▶ Provided records:
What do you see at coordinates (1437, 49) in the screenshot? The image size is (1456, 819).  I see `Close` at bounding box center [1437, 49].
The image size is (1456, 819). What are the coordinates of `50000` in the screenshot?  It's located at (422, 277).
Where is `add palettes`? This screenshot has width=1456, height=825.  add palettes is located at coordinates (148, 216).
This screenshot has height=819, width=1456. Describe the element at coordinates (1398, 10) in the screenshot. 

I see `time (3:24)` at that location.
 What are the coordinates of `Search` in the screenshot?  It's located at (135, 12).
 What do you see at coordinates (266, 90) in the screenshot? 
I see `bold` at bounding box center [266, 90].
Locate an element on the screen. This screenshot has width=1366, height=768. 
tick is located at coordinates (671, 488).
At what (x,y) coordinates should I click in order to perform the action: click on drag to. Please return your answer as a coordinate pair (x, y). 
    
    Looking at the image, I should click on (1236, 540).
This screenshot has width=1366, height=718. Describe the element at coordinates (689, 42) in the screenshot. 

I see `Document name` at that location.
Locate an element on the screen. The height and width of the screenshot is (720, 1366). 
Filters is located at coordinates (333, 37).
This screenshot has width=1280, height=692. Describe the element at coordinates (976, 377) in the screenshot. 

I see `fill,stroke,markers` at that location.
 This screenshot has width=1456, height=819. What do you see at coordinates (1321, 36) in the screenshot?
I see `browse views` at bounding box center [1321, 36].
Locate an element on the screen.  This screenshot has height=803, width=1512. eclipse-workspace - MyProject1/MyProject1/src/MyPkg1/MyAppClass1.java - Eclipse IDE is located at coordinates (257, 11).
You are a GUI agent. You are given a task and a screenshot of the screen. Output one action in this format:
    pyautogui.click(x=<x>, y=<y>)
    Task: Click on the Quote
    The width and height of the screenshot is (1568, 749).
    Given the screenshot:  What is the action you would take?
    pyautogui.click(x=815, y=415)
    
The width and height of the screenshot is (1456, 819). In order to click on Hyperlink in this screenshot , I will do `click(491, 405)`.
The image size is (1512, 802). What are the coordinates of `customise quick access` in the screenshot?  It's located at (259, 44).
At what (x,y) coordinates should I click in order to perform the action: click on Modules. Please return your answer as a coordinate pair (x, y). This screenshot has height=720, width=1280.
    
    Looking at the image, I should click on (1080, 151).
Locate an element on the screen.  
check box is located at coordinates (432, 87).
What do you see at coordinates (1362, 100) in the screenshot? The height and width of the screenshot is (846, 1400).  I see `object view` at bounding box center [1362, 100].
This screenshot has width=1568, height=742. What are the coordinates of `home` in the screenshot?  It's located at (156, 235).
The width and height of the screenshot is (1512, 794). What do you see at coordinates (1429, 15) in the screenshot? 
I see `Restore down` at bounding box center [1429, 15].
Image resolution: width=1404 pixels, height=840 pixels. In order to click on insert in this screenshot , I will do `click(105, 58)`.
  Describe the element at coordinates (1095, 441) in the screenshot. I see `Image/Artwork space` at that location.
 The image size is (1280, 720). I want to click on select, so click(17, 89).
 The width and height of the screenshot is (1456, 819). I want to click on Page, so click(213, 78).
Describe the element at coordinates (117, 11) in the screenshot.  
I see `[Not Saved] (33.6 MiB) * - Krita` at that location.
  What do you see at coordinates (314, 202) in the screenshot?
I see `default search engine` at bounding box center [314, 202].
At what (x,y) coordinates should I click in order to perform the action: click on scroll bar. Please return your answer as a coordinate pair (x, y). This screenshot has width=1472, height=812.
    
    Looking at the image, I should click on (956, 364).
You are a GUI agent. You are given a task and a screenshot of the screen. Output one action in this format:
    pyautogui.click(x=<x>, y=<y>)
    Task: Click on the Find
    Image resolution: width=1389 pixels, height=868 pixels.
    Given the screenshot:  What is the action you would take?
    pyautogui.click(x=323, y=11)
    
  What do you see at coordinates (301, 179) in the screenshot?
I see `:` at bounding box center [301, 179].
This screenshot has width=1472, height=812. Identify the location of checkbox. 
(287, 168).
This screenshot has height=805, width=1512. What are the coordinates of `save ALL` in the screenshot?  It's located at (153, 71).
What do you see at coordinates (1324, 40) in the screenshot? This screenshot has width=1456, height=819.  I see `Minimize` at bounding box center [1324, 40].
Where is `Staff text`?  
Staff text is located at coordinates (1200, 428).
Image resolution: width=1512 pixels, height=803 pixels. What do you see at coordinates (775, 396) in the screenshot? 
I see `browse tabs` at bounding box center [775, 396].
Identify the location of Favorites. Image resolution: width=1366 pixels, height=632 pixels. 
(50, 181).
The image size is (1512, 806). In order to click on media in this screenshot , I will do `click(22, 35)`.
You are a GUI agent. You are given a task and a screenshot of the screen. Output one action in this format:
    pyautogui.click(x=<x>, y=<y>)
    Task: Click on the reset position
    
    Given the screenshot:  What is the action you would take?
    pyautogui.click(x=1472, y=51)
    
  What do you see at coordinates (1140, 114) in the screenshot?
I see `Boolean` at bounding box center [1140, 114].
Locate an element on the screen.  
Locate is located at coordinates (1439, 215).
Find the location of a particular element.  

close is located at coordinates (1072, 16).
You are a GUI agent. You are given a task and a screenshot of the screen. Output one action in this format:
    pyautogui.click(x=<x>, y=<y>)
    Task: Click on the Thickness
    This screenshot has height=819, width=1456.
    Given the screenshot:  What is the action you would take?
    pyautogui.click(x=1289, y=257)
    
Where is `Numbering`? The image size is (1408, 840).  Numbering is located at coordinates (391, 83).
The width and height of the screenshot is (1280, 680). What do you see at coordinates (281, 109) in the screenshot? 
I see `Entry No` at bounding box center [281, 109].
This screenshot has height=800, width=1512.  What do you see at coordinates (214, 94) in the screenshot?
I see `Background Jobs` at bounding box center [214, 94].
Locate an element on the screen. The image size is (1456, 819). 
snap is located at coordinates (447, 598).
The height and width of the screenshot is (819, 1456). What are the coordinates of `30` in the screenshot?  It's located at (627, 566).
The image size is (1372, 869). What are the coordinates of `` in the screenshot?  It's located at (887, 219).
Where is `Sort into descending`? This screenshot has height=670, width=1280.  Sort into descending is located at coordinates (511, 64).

▶ Do this:
Retype all of the data above, line for line, without changing anything.

▶ Written answer:
What do you see at coordinates (1437, 49) in the screenshot? The image size is (1456, 819).  I see `Close` at bounding box center [1437, 49].
The image size is (1456, 819). What are the coordinates of `50000` in the screenshot?  It's located at (422, 277).
Where is `add palettes`? This screenshot has width=1456, height=825.  add palettes is located at coordinates (148, 216).
This screenshot has height=819, width=1456. Describe the element at coordinates (1398, 10) in the screenshot. 

I see `time (3:24)` at that location.
 What are the coordinates of `Search` in the screenshot?  It's located at (135, 12).
 What do you see at coordinates (266, 90) in the screenshot? 
I see `bold` at bounding box center [266, 90].
Locate an element on the screen. This screenshot has width=1366, height=768. 
tick is located at coordinates (671, 488).
At what (x,y) coordinates should I click in order to perform the action: click on drag to. Please return your answer as a coordinate pair (x, y). 
    
    Looking at the image, I should click on (1236, 540).
This screenshot has width=1366, height=718. Describe the element at coordinates (689, 42) in the screenshot. 

I see `Document name` at that location.
Locate an element on the screen. The height and width of the screenshot is (720, 1366). 
Filters is located at coordinates (333, 37).
This screenshot has width=1280, height=692. Describe the element at coordinates (976, 377) in the screenshot. 

I see `fill,stroke,markers` at that location.
 This screenshot has width=1456, height=819. What do you see at coordinates (1321, 36) in the screenshot?
I see `browse views` at bounding box center [1321, 36].
Locate an element on the screen.  This screenshot has height=803, width=1512. eclipse-workspace - MyProject1/MyProject1/src/MyPkg1/MyAppClass1.java - Eclipse IDE is located at coordinates (257, 11).
You are a GUI agent. You are given a task and a screenshot of the screen. Output one action in this format:
    pyautogui.click(x=<x>, y=<y>)
    Task: Click on the Quote
    The width and height of the screenshot is (1568, 749).
    Given the screenshot:  What is the action you would take?
    pyautogui.click(x=815, y=415)
    
The width and height of the screenshot is (1456, 819). In order to click on Hyperlink in this screenshot , I will do `click(491, 405)`.
The image size is (1512, 802). What are the coordinates of `customise quick access` in the screenshot?  It's located at (259, 44).
At what (x,y) coordinates should I click in order to perform the action: click on Modules. Please return your answer as a coordinate pair (x, y). This screenshot has height=720, width=1280.
    
    Looking at the image, I should click on (1080, 151).
Locate an element on the screen.  
check box is located at coordinates (432, 87).
What do you see at coordinates (1362, 100) in the screenshot? The height and width of the screenshot is (846, 1400).  I see `object view` at bounding box center [1362, 100].
This screenshot has width=1568, height=742. What are the coordinates of `home` in the screenshot?  It's located at (156, 235).
The width and height of the screenshot is (1512, 794). What do you see at coordinates (1429, 15) in the screenshot? 
I see `Restore down` at bounding box center [1429, 15].
Image resolution: width=1404 pixels, height=840 pixels. In order to click on insert in this screenshot , I will do `click(105, 58)`.
  Describe the element at coordinates (1095, 441) in the screenshot. I see `Image/Artwork space` at that location.
 The image size is (1280, 720). I want to click on select, so click(17, 89).
 The width and height of the screenshot is (1456, 819). I want to click on Page, so click(213, 78).
Describe the element at coordinates (117, 11) in the screenshot.  
I see `[Not Saved] (33.6 MiB) * - Krita` at that location.
  What do you see at coordinates (314, 202) in the screenshot?
I see `default search engine` at bounding box center [314, 202].
At what (x,y) coordinates should I click in order to perform the action: click on scroll bar. Please return your answer as a coordinate pair (x, y). This screenshot has width=1472, height=812.
    
    Looking at the image, I should click on (956, 364).
You are a GUI agent. You are given a task and a screenshot of the screen. Output one action in this format:
    pyautogui.click(x=<x>, y=<y>)
    Task: Click on the Find
    Image resolution: width=1389 pixels, height=868 pixels.
    Given the screenshot:  What is the action you would take?
    pyautogui.click(x=323, y=11)
    
  What do you see at coordinates (301, 179) in the screenshot?
I see `:` at bounding box center [301, 179].
This screenshot has width=1472, height=812. Identify the location of checkbox. 
(287, 168).
This screenshot has height=805, width=1512. What are the coordinates of `save ALL` in the screenshot?  It's located at (153, 71).
What do you see at coordinates (1324, 40) in the screenshot? This screenshot has width=1456, height=819.  I see `Minimize` at bounding box center [1324, 40].
Where is `Staff text`?  
Staff text is located at coordinates (1200, 428).
Image resolution: width=1512 pixels, height=803 pixels. What do you see at coordinates (775, 396) in the screenshot? 
I see `browse tabs` at bounding box center [775, 396].
Identify the location of Favorites. Image resolution: width=1366 pixels, height=632 pixels. 
(50, 181).
The image size is (1512, 806). In order to click on media in this screenshot , I will do `click(22, 35)`.
You are a GUI agent. You are given a task and a screenshot of the screen. Output one action in this format:
    pyautogui.click(x=<x>, y=<y>)
    Task: Click on the reset position
    
    Given the screenshot:  What is the action you would take?
    pyautogui.click(x=1472, y=51)
    
  What do you see at coordinates (1140, 114) in the screenshot?
I see `Boolean` at bounding box center [1140, 114].
Locate an element on the screen.  
Locate is located at coordinates (1439, 215).
Find the location of a particular element.  

close is located at coordinates (1072, 16).
You are a GUI agent. You are given a task and a screenshot of the screen. Output one action in this format:
    pyautogui.click(x=<x>, y=<y>)
    Task: Click on the Thickness
    This screenshot has height=819, width=1456.
    Given the screenshot:  What is the action you would take?
    pyautogui.click(x=1289, y=257)
    
Where is `Numbering`? The image size is (1408, 840).  Numbering is located at coordinates (391, 83).
The width and height of the screenshot is (1280, 680). What do you see at coordinates (281, 109) in the screenshot? 
I see `Entry No` at bounding box center [281, 109].
This screenshot has height=800, width=1512.  What do you see at coordinates (214, 94) in the screenshot?
I see `Background Jobs` at bounding box center [214, 94].
Locate an element on the screen. The image size is (1456, 819). 
snap is located at coordinates (447, 598).
The height and width of the screenshot is (819, 1456). What are the coordinates of `30` in the screenshot?  It's located at (627, 566).
The image size is (1372, 869). What are the coordinates of `` in the screenshot?  It's located at (887, 219).
Where is `Sort into descending`? This screenshot has height=670, width=1280.  Sort into descending is located at coordinates (511, 64).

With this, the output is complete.